■ Data to use:

____________

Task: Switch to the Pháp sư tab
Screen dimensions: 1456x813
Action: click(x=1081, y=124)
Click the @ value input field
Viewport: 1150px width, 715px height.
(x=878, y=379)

____________

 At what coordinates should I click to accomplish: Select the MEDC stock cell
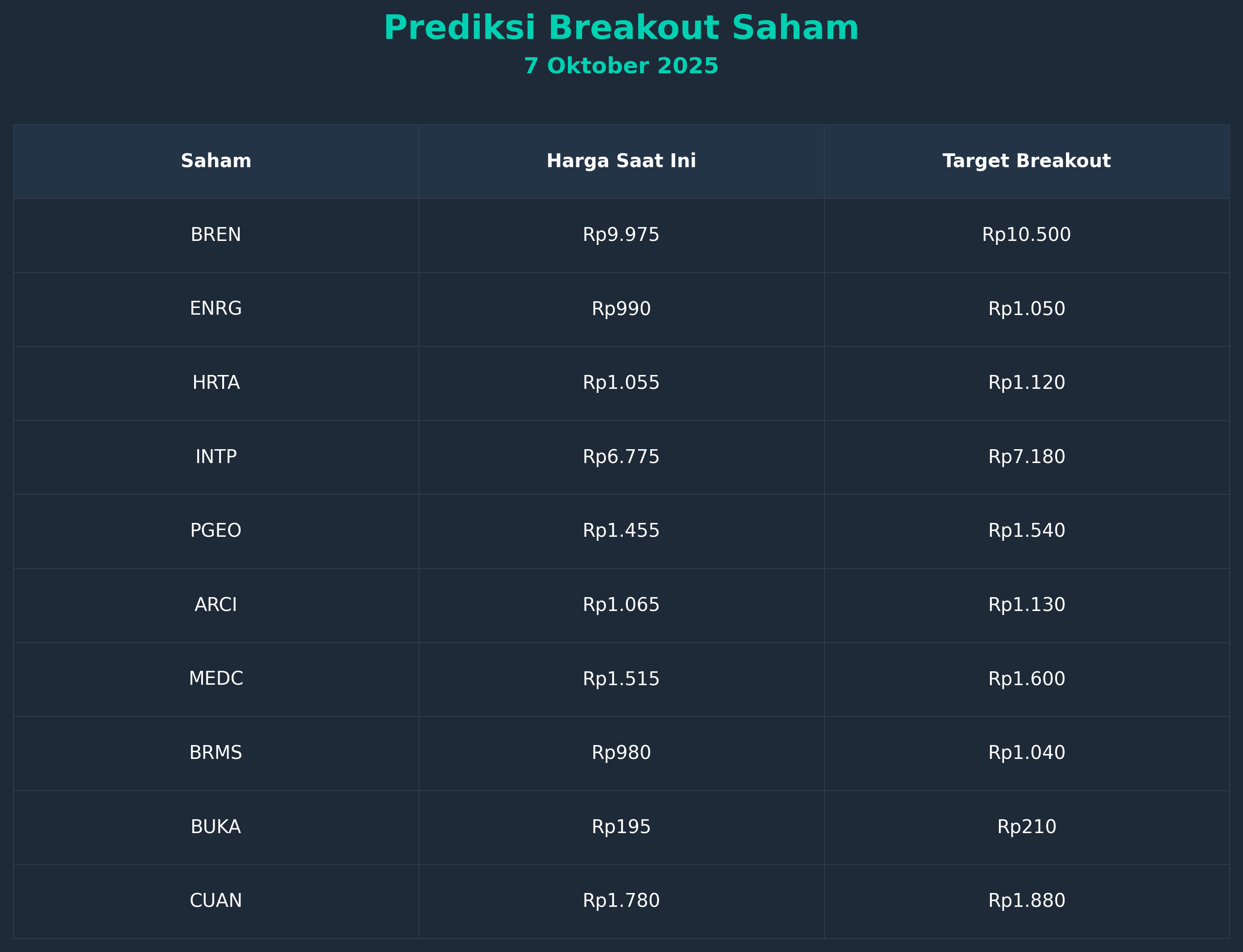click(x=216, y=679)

____________

■ Task:
Reproduce the records verbatim, from the line containing "Task: Switch to the Pháp sư tab" through the line containing "(x=878, y=379)", including both of those lines.

■ The result:
Task: Switch to the Pháp sư tab
Screen dimensions: 1456x813
Action: click(x=1081, y=124)
Click the @ value input field
Viewport: 1150px width, 715px height.
(x=878, y=379)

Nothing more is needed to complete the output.